Et j’ai eu des flirts, des amourettes. Ma quête était brûlante. Un parfum, un sourire, une robe courte… j’étais jeune… Mais c’était toujours compliqué, impossible, jamais abouti. Jamais vraiment réciproque. Et je devais aussi dealer avec une image que je me faisais de moi-même, un gars qui travaille avec les petits enfants, donc pas très viril.

À l’âge que j’avais, où l’image est importante, ça me préoccupait. Mais j’aimais mon métier; c’était une partie de moi. J’ai vite compris que le fait d’être un homme travaillant auprès des jeunes enfants pouvait comporter des désavantages sur les perceptions que l’on peut se faire de soi-même et celles que les autres se font de nous, que j’allais devoir vivre avec cette réalité des métiers non traditionnels. J’ai compris qu’il fallait juste que je fasse la job, que je la fasse s’a coche, comme on dit, pour me sentir compétent et sûr de moi, pour convaincre les autres que j’étais à ma place. J’avançais droit, sans toujours regarder sur les côtés. Ça m’a peut-être amené à monter la barre et à la garder haute. Être minoritaire, être différent, être « surveillé », ça peut devenir une force, un tremplin. Je vois ça positivement.

J’ai regretté, parfois, que mon milieu de travail soit presque exclusivement féminin, avec ses couleurs, ses sujets de conversations typiques qui ne me rejoignaient pas toujours, mais au fond, je n’ai jamais souffert d’être un homme dans ce monde de femmes. J’étais un collègue comme les autres, on faisait la même job. Je ne me suis jamais vraiment défini comme un éducateur homme. Les autres ont dû le faire. On me disait parfois que c’était positif un modèle d’homme pour les enfants. Probablement, mais je ne ressentais pas ça, je ne militais pas pour ça. Je faisais mon travail, je ne brandissais pas un drapeau. Ce qui est positif pour les enfants, c’est une éducatrice ou un éducateur aimant. Point. Je n’ai jamais eu vraiment de discours sur tout ça; ce que j’en pense, je viens de l’écrire.

À cette époque, donc, j’étais simplement un jeune homme heureux dans son travail, mais, dans la vie, en quête d’amour et de ses composantes…

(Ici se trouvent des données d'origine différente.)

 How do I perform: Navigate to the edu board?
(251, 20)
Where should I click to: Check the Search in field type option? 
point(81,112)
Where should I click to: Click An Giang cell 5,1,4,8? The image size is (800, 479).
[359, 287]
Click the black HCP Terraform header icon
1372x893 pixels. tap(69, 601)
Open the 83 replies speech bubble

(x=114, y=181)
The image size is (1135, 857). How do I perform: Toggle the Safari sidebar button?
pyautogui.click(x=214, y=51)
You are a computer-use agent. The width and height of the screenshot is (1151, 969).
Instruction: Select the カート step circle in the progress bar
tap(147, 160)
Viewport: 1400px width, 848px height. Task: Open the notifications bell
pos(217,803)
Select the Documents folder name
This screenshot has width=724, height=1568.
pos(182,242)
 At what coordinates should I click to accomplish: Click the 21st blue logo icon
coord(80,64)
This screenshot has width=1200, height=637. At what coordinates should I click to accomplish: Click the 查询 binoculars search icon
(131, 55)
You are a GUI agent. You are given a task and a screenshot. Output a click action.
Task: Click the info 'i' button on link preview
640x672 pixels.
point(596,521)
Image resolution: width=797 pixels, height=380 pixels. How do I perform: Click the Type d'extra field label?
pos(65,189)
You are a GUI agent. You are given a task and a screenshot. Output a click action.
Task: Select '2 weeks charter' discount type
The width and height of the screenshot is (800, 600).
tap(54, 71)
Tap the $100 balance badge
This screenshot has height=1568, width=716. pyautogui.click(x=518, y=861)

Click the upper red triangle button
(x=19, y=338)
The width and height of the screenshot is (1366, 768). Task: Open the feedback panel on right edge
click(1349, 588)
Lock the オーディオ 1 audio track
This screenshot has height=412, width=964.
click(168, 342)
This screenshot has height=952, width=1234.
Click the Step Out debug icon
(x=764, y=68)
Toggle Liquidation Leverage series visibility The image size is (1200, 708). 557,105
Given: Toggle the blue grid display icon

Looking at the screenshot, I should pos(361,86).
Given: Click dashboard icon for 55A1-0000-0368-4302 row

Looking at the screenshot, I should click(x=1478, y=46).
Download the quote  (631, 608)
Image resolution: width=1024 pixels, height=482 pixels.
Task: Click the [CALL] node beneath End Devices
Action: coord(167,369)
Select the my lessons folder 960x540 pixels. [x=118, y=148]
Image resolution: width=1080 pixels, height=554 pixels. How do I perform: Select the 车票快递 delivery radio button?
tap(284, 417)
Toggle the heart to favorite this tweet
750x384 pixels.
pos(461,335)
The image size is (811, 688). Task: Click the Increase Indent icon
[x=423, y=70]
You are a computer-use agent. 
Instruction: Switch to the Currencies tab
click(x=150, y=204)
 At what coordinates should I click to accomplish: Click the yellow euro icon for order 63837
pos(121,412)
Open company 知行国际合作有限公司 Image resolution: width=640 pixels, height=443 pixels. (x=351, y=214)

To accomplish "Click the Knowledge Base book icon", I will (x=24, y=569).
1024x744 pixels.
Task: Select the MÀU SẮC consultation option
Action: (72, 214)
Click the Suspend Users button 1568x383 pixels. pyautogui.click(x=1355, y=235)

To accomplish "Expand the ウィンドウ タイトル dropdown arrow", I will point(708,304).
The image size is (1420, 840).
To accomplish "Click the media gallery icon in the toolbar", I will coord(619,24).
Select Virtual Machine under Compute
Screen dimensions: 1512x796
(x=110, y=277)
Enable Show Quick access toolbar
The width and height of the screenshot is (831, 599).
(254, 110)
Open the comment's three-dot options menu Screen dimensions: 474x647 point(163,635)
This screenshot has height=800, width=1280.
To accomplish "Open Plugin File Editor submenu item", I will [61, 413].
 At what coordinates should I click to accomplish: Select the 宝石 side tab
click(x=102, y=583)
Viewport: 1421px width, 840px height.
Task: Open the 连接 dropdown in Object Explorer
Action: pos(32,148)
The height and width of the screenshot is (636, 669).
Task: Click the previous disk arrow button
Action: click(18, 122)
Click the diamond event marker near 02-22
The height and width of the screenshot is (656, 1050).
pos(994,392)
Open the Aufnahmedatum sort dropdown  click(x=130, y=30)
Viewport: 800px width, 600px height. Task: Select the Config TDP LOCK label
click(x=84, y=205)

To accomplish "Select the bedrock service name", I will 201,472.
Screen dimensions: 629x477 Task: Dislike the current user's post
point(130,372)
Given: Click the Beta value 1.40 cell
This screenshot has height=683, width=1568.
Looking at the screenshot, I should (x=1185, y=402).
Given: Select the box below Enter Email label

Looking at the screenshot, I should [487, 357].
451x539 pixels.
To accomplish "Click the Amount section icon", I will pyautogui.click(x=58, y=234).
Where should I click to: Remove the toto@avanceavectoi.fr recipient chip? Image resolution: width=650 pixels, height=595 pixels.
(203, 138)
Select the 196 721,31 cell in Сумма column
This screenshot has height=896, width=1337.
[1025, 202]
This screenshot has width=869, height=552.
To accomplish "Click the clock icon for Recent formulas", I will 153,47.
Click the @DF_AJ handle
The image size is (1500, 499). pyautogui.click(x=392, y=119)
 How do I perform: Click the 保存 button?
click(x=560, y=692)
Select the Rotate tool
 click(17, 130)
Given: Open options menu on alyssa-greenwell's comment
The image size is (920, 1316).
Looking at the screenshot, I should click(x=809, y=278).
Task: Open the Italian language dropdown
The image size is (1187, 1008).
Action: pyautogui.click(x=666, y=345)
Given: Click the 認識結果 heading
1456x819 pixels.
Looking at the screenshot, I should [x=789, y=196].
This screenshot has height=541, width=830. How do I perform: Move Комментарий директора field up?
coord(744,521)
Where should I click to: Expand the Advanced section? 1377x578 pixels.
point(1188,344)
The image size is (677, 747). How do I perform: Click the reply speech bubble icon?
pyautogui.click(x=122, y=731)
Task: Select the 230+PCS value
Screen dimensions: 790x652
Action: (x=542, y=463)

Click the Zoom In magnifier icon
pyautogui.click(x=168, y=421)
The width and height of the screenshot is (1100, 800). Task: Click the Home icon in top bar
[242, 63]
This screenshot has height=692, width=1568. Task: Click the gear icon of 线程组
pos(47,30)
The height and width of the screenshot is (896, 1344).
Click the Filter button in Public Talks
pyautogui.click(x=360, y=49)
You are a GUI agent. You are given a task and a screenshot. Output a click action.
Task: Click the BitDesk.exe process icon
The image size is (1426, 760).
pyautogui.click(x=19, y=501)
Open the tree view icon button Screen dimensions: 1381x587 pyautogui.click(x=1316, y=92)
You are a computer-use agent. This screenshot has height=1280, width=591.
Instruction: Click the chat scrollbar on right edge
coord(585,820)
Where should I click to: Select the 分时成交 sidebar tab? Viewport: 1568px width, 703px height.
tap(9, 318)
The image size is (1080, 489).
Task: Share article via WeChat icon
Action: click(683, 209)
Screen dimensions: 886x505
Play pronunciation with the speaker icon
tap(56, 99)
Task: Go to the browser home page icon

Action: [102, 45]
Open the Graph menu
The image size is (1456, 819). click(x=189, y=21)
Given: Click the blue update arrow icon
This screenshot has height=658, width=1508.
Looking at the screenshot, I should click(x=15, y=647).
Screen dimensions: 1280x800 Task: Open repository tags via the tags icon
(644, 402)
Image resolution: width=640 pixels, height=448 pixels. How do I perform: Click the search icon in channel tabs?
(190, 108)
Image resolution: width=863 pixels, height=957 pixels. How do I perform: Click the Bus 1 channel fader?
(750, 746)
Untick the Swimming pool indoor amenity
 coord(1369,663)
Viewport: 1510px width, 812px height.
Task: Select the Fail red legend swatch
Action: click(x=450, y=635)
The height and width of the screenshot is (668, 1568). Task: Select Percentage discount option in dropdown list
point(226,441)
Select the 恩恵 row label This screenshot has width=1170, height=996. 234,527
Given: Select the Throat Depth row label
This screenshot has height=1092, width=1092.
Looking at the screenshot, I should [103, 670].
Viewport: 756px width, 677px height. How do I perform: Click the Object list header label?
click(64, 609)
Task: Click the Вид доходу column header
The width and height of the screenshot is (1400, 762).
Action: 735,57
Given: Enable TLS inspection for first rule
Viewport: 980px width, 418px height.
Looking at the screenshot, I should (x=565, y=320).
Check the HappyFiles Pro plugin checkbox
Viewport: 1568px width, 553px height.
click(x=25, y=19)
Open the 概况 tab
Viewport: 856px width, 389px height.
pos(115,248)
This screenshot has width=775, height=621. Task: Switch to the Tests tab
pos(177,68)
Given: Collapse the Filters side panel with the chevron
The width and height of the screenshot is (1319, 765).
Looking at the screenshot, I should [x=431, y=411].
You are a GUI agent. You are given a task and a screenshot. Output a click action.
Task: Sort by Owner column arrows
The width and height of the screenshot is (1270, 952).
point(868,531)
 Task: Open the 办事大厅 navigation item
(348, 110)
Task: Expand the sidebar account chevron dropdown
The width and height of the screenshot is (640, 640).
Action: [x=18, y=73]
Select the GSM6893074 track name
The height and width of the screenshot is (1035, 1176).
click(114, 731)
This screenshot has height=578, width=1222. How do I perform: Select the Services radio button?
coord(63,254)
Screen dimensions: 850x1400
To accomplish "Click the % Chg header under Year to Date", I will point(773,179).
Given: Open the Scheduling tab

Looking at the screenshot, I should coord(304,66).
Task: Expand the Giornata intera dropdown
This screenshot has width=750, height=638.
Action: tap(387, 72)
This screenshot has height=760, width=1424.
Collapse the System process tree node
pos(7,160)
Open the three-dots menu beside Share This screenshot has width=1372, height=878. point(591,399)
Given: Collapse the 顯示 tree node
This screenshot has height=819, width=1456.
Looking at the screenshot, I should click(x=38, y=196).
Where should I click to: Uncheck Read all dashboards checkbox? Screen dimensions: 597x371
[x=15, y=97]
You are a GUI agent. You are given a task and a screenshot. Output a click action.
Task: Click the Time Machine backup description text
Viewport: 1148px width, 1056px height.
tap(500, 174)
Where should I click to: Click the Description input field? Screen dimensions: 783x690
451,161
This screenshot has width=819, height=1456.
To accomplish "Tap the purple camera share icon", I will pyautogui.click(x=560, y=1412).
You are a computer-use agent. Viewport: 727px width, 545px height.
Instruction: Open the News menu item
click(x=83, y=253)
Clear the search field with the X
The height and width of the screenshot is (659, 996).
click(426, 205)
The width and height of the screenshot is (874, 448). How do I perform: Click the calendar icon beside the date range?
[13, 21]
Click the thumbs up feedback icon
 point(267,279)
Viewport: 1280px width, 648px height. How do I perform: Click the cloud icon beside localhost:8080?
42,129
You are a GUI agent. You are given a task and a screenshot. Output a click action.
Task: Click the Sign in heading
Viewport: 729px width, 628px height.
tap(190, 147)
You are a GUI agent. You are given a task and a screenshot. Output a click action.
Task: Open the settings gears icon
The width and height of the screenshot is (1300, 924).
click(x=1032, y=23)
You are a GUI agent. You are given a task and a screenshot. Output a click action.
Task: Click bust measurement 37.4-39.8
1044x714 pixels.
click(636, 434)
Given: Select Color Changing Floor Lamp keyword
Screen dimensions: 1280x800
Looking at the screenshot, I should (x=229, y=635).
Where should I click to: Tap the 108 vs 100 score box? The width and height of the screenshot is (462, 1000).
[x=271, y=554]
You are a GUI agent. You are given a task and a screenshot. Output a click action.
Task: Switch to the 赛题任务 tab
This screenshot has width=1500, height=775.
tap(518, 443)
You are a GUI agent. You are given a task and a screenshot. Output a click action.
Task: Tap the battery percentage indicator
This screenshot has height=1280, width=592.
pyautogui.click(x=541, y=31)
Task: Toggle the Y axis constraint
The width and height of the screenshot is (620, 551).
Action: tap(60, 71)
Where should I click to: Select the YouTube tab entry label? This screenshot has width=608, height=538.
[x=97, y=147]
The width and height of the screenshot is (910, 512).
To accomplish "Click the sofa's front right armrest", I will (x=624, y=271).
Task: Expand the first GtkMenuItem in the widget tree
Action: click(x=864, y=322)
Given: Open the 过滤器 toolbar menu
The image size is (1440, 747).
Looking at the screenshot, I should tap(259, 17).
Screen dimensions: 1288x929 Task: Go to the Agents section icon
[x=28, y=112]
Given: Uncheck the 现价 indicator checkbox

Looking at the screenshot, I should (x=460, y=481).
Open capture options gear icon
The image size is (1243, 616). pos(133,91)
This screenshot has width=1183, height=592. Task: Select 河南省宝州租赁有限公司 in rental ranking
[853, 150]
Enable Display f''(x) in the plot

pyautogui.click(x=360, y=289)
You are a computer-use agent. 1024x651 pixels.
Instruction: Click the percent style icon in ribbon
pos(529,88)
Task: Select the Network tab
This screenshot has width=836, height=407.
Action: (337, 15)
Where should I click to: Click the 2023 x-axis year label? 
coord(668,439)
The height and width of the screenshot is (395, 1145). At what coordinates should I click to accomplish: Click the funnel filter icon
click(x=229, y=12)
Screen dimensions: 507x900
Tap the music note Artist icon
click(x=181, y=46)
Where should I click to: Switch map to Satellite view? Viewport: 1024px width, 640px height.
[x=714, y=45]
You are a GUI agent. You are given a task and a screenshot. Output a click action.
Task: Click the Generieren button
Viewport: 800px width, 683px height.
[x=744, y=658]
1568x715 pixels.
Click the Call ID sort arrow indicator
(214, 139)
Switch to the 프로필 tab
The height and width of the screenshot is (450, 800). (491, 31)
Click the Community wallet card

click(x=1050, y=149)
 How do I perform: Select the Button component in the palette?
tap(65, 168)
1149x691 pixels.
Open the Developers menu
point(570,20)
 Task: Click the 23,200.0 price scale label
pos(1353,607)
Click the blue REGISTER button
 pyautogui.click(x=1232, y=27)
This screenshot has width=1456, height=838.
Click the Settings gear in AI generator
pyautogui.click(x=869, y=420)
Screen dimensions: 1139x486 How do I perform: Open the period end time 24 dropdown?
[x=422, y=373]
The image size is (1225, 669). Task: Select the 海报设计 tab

C’est ce qui m’habitait dans l’autobus ce 14 juillet-là, rêvant de l’une ou de l’autre, de ses yeux, de son cou, de ses lèvres… J’avais laissé mon vélo à la garderie. Un nuage énorme et noir approchait. Le fracas de la grêle sur le toit du bus m’avait soudainement sorti de mes rêvasseries. Je l’avais échappé belle. Je n’avais pas de téléphone pour rassurer ma sœur, ça n’existait pas.

Elle pleurait, paniquée, quand elle m’a vu. Je n’ai rien, ça va, j’ai pris l’autobus! Ma sœur est impulsive, sensible. Elle s’était calmée. Elle m’avait annoncé ensuite que j’allais devoir vivre seul maintenant, qu’elle avait cassé avec son chum, qu’elle déménageait avec un nouveau. Les amours de ma sœur, jeune, ont été difficiles, elle aussi. C’était avant. Dans le passé.

***

Les fantômes ont trouvé un nouveau refuge, une autre forêt. Le vent s’est calmé. Une neige neuve et fraîche est tombée. Je glisse sur la piste. Je forme de nouvelles traces. Des traces originelles. Demain, avec ce vent qui revient chaque jour cette année, la poudrerie les aura recouvertes, je rechausserai mes skis, encore, et les refréquenterai.